Great British Energy and how to avoid greenwash


On the 25th of July, the new Labour government published its Great British Energy founding statement, with a forward from Ed Miliband, Secretary of State for Energy Security and Net Zero (DESNZ). In it, he writes the following: “Great British Energy stems from a simple idea: that the British people should have a right to own and benefit from our natural resources.”

The new company will be owned by the British people. It is intended to stimulate enough new green electricity, primarily from wind and solar, to decarbonise the grid by 2030; put downward pressure on wholesale prices; increase national energy security; and create “thousands of good jobs”. Let’s hope the rhetoric doesn’t distract attention from the even greater need to decarbonise heat and transport.

Despite the efforts of the think tank Common Wealth to get government to change its mind, DESNZ has been clear that GB Energy will not have a retail arm. Instead, it will – like other big generators – sell its electricity to private supply companies, who in turn will sell it to end-users. Presumably, GB Energy will also be open to selling its output directly to corporates, something which has been an increasing trend in recent years.

Pricing

It is important that GB consumers are treated equitably, both in terms of electricity pricing and the way greenhouse gases are measured and attributed.

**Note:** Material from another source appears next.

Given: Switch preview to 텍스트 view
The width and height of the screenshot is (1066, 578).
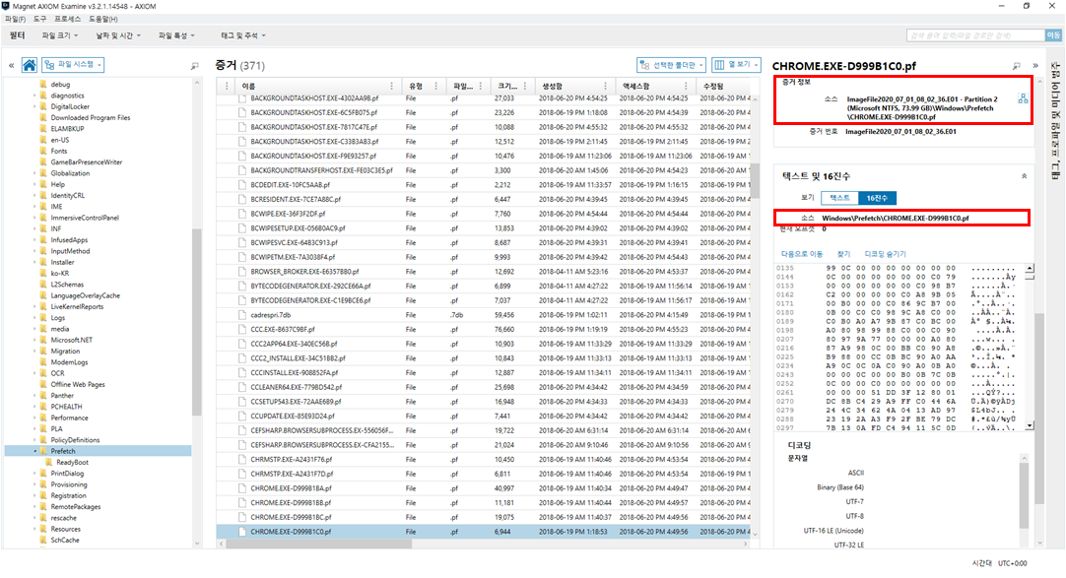Looking at the screenshot, I should (839, 198).
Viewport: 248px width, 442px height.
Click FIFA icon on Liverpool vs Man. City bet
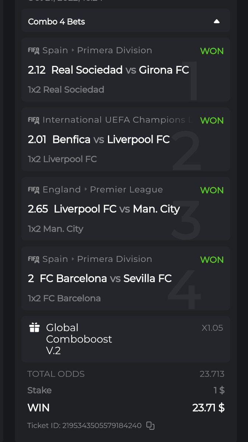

On the first of these points, there are grounds for optimism – at least, that the introduction of GB Energy will not introduce price distortions. It seems likely that it will operate within existing wholesale market arrangements. It will not set wholesale prices directly, though by increasing the amount of low marginal cost generation, its presence will put downward pressure on them. It will sell its output to suppliers at market rates; and suppliers should gain no price advantage from sourcing power specifically from GB Energy as opposed to sourcing it from other generators. So energy customers will not ‘win’ or ‘lose’ from GB Energy’s formation, simply on the basis of which private supply company they happen to be with.

Carbon emissions

With emissions, though, there is potentially a big problem. Under current arrangements, supply companies – and also corporates that contract directly with generators under power purchase agreements – take the credit when they source green power. That is to say, it’s assumed that their purchases in the wholesale market are zero-carbon. On the back of these bulk purchases, they offer their customers green tariffs.

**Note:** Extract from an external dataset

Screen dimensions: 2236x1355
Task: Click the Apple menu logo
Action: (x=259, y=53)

This must not be allowed to happen in the case of GB Energy. It would amount to more greenwash, potentially depress the development of new low carbon generation in aggregate, discourage energy saving amongst ‘green’ end users, and go against the spirit of the new company.

Greenwash

Why greenwash? Because GB Energy is being created as a public company, a national enterprise underwritten by all taxpayers. Private supply companies, and corporates, that happen to contract in future with GB Energy, will not be adding to the total stock of renewable energy in so doing. GB Energy will have numerous routes to market; it will not be forced to rely on any particular offtaker(s) for selling its power. It is almost inevitable that GB Energy will sell more to some offtakers than to others, but there is no compelling logic that says the former (and their own customers) should take more of the emissions reduction credit.

If we allow this to happen, there will be unfortunate consequences. Companies will be able to make significant claims about progress on decarbonisation when all they’ve actually done has been to push their way to the front of a queue for a product – electricity from GB Energy – that’s going to sell anyway. By making it easier for these companies to meet green targets, without actually having to develop or significantly assist the development of new projects themselves, the role of GB Energy in boosting the total quantity of green electricity would be undermined.

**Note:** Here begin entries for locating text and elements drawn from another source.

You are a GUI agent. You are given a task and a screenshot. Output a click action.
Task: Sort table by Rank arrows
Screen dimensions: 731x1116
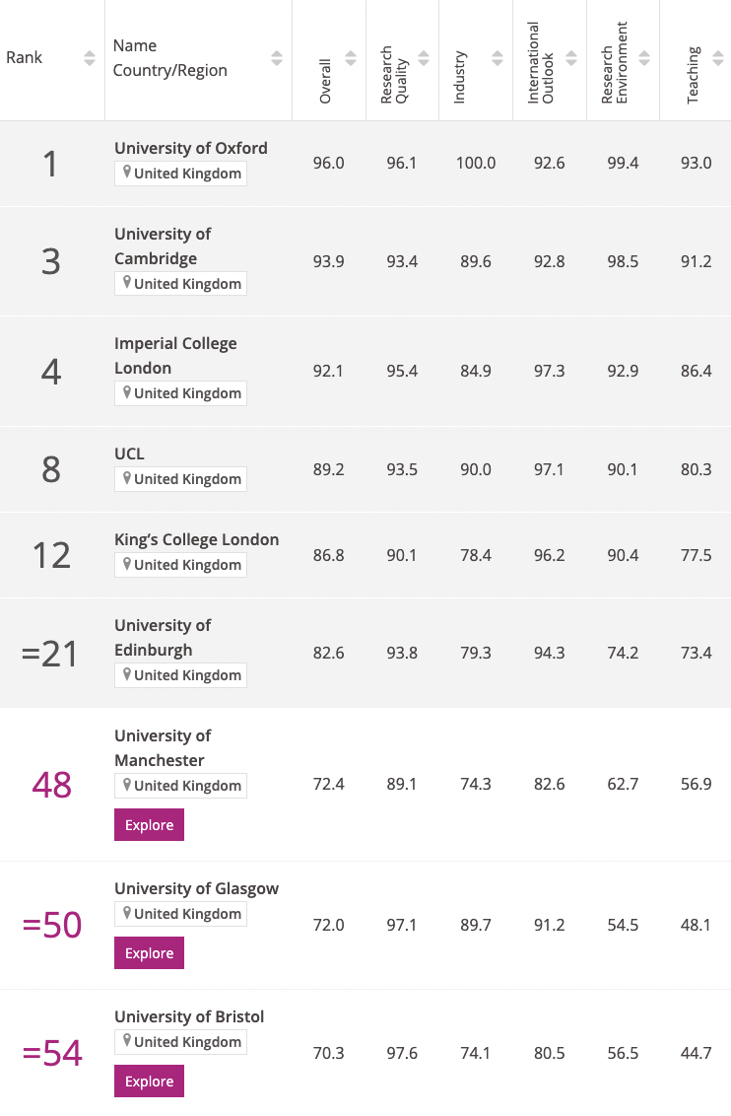click(x=89, y=58)
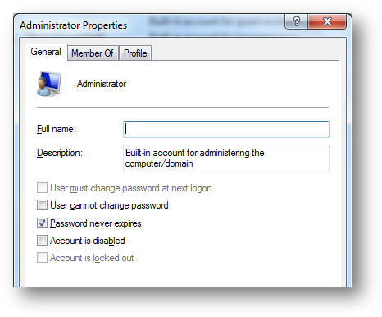382x317 pixels.
Task: Uncheck the Password never expires checkbox
Action: tap(42, 223)

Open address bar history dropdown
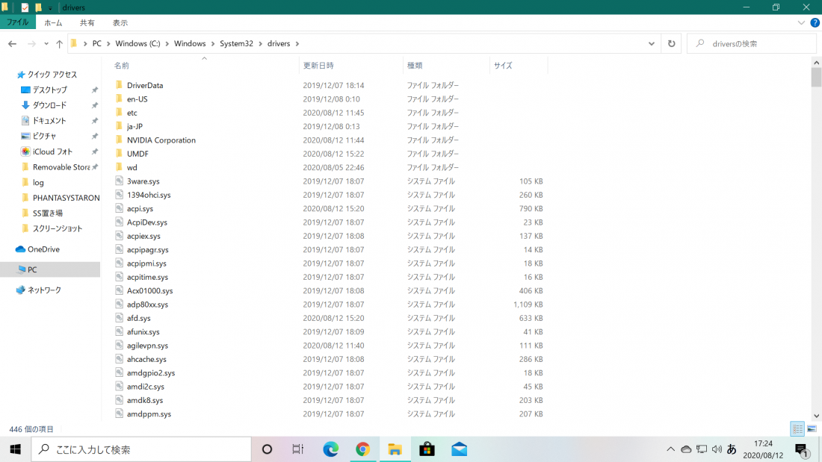pyautogui.click(x=652, y=44)
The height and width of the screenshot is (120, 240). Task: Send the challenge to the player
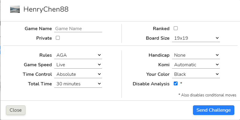point(214,110)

Furthermore, the ‘green’ end-users of this electricity will argue that they can consume as much as they want on the spurious basis that it’s carbon free, leading to higher emissions overall than in a counterfactual world where everyone, ‘green’ and ‘brown’, makes efforts to reduce power consumption.

But given that the electricity will be from renewable sources, isn’t it inevitable that whoever buys it will be able to make this claim? How could it be otherwise?

Fortunately, there is a straightforward alternative, one which avoids greenwashing and discrimination, and is true to the spirit of GB Energy.

Using the government’s own data

Every year, the UK government publishes greenhouse gas conversion factors. The most recent set was jointly released in July 2024 by the DESNZ and DEFRA. For the year 2024, the published factor is 0.20705 kg CO2 equivalent for each kWh of electricity generated in the country. Subject to annual updating and correction of any errors, this factor can – and should – be attributed to each kWh of electricity on a generation basis (i.e. before transmission and distribution losses) that is sold by GB Energy to suppliers and corporates. Whenever a supplier or corporate is required to calculate the emissions associated with these future purchases, it should multiply this factor by the number of kWh purchased.

This alternative approach would mean that when one supplier nips in to buy renewable energy that will be generated anyway – so that the pollution from the chunk of our national electricity demand that’s being met using fossil fuels is unchanged by the action – other suppliers (and their customers) don’t see their emissions factors rising because they’ve effectively been saddled with all that fossil fuel. In fact, it is the only approach that could leave the emissions factors for everyone else unchanged.

Using national statistics would be in keeping with the creation of a national company. In future, generation from GB Energy will tend to reduce the national GHG conversion factor, because a greater share of the country’s electricity will be from renewable sources; this reduction will be fairly attributed to all consumers – who collectively own and underwrite the national company – not an unconvincingly determined subset of them.

Perhaps most importantly, this alternative approach would avoid the very considerable potential for extra greenwash – and the accompanying dilution of meaningful efforts to decarbonise – that will otherwise be created alongside GB Energy. The last thing that we need is to provide more opportunities for companies and individuals to make bogus claims that their consumption of energy has no impact on the planet.